++++ RECORDS ++++

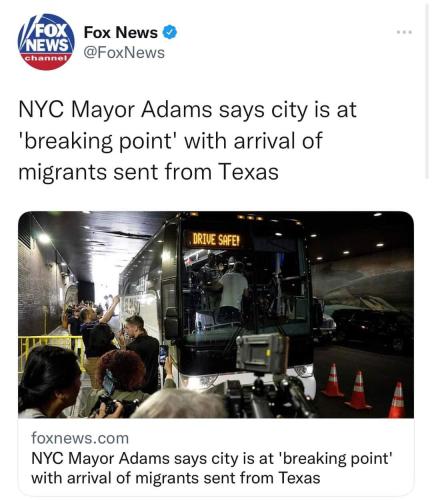Open the link card headline below photo
Image resolution: width=432 pixels, height=500 pixels.
[x=212, y=468]
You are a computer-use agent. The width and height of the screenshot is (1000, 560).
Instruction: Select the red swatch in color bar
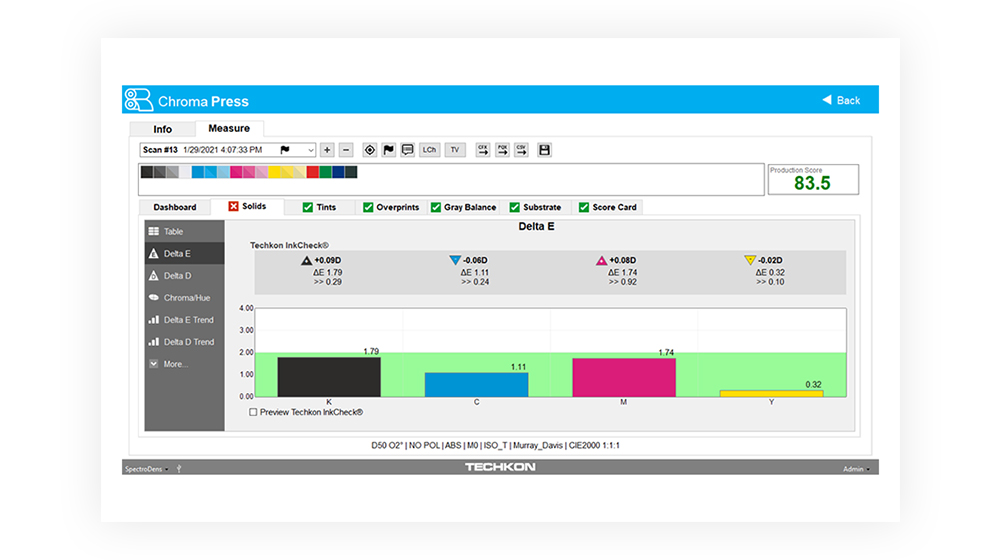coord(312,172)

++++

Output, exactly and without pictures, the lines above that run from the one containing "You are a computer-use" through the last line of the entries, inclusive.

You are a computer-use agent. The width and height of the screenshot is (1000, 560).
Instruction: Select the red swatch in color bar
coord(312,172)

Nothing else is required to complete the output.